# What to do
Word for word, reproduce all of the entries shown below.

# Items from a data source
★ ★ ★ ★

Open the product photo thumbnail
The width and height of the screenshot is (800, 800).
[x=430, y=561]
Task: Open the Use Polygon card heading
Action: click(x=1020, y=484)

★ ★ ★ ★

# Solution
Open the product photo thumbnail
The width and height of the screenshot is (800, 800).
[x=430, y=561]
Task: Open the Use Polygon card heading
Action: click(x=1020, y=484)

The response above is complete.